§ **What is expected**
In the listing below, change each "To accomplish" to "In order to do" and leave everything else the same.

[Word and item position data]
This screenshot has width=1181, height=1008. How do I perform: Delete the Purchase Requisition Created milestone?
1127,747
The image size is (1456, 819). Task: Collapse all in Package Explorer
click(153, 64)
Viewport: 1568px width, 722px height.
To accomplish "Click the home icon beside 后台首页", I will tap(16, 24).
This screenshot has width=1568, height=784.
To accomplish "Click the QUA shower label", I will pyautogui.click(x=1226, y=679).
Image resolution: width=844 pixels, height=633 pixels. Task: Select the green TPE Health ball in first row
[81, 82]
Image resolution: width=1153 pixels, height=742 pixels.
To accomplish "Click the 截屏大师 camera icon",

§ **Finished answer**
This screenshot has width=1181, height=1008. How do I perform: Delete the Purchase Requisition Created milestone?
1127,747
The image size is (1456, 819). Task: Collapse all in Package Explorer
click(153, 64)
Viewport: 1568px width, 722px height.
In order to do "Click the home icon beside 后台首页", I will tap(16, 24).
This screenshot has width=1568, height=784.
In order to do "Click the QUA shower label", I will pyautogui.click(x=1226, y=679).
Image resolution: width=844 pixels, height=633 pixels. Task: Select the green TPE Health ball in first row
[81, 82]
Image resolution: width=1153 pixels, height=742 pixels.
In order to do "Click the 截屏大师 camera icon",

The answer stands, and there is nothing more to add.